#### Data: https://public.tableau.com/s/sites/default/files/media/faa_data_subset.xlsx

#### we are looking to explore hdf5 with wildlife strikes dataset

In [1]:
import pandas as pd
import h5py

  from ._conv import register_converters as _register_converters


In [2]:
# read the xls file with the sheetname
sheets = pd.ExcelFile('faa_data_subset.xlsx')
sheets.sheet_names

[u'FAA Wildlife Strikes']

In [3]:
# look at top 3 rows
df = pd.read_excel('faa_data_subset.xlsx', sheet='FAA Wildlife Strikes')
df.head(3)

Unnamed: 0,Airport: Code,Airport: Name,Origin State,Origin State Code,Country,Aircraft: Type,Aircraft: Number of engines,Collision Date and Time,When: Time of day,When: Phase of flight,...,Days,Feet above ground,Miles from airport,Wildlife: Animal Category,Wildlife: Species Order,Wildlife: Species Group,Wildlife: Species,Wildlife: Species ID,Number of Strikes,Record ID
0,KAAF,APALACHICOLA REGIONAL ARPT,Florida,FL,United States,,,2012-09-20 19:30:00,,Take-off run,...,,0.0,,Terrestrial Mammals,Canids,"Wolves, Dogs, Foxes, Coyote",Domestic dog,1F12,1,17459
1,KAAF,APALACHICOLA REGIONAL ARPT,Florida,FL,United States,Airplane,1.0,2013-04-23 17:09:00,,Take-off run,...,,,,Birds,"Pelicans, Herons, Egrets, Bitterns, Ibises","Herons, Egrets, Bitterns","Herons, egrets, bitterns",I1,1,17114
2,KABE,LEHIGH VALLEY INTL,Pennsylvania,PA,United States,Airplane,2.0,2009-04-23 09:22:00,Day,Take-off run,...,30.0,0.0,0.0,Birds,"Caracaras, Falcons","Caracaras, Falcons",American kestrel,K5114,1,259361


In [4]:
# look at all the columns, as there are 25 columns we will be able to drop some columns which we don't require
df.columns

Index([u'Airport: Code', u'Airport: Name', u'Origin State',
       u'Origin State Code', u'Country', u'Aircraft: Type',
       u'Aircraft: Number of engines', u'Collision Date and Time',
       u'When: Time of day', u'When: Phase of flight',
       u'Effect: Amount of damage (detailed)', u'Effect: Impact to flight',
       u'Effect: Indicated Damage',
       u'Cost: Aircraft time out of service (hours)', u'Cost: Total $',
       u'Days', u'Feet above ground', u'Miles from airport',
       u'Wildlife: Animal Category', u'Wildlife: Species Order',
       u'Wildlife: Species Group', u'Wildlife: Species',
       u'Wildlife: Species ID', u'Number of Strikes', u'Record ID'],
      dtype='object')

In [5]:
# time the file read 
%timeit pd.read_excel('faa_data_subset.xlsx', sheet='FAA Wildlife Strikes')

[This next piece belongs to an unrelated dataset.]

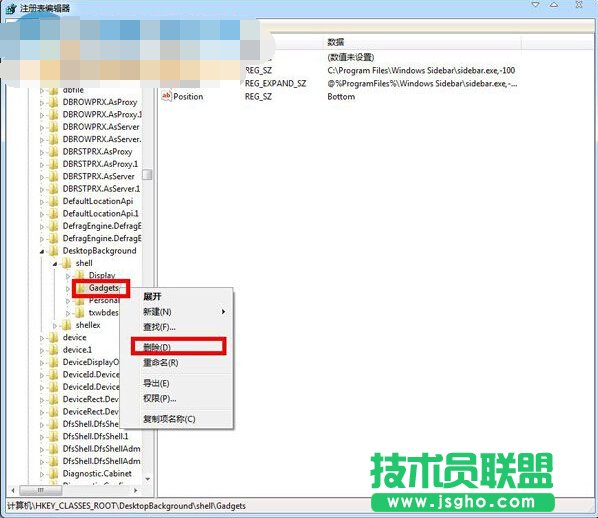
Task: Click the Registry Editor title bar icon
Action: pyautogui.click(x=11, y=8)
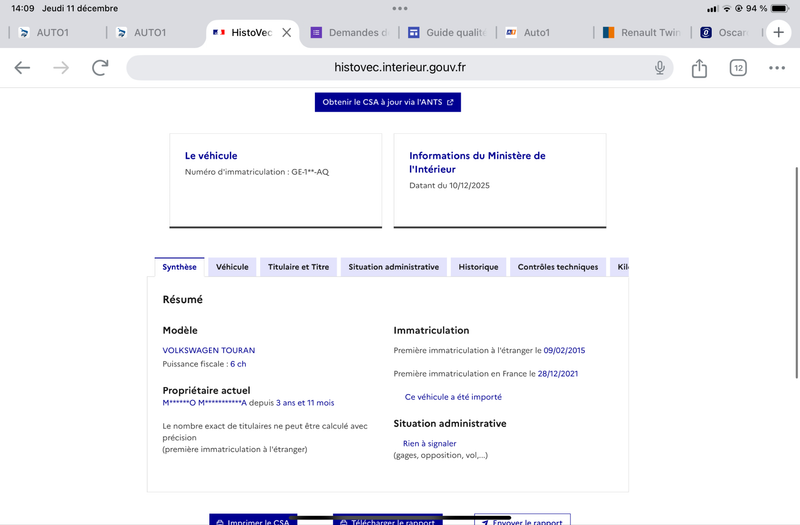Select the Situation administrative tab
800x525 pixels.
(x=393, y=267)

1 loop, best of 3: 7.79 s per loop


In [6]:
# look at the length of rows
len(df)

28298

##### 8 seconds it take to read the file

In [7]:
# 'Airport: Code', 'Origin State Code', 'Wildlife: Species ID', 'Record ID' columns is not needed
for column in ['Airport: Code', 'Origin State Code', 'Wildlife: Species ID', 'Record ID']:
    if column not in ['Record ID']:
        print ", ".join(df[column].values.tolist()[:10])
    else:
        print df[column].values.tolist()[:10]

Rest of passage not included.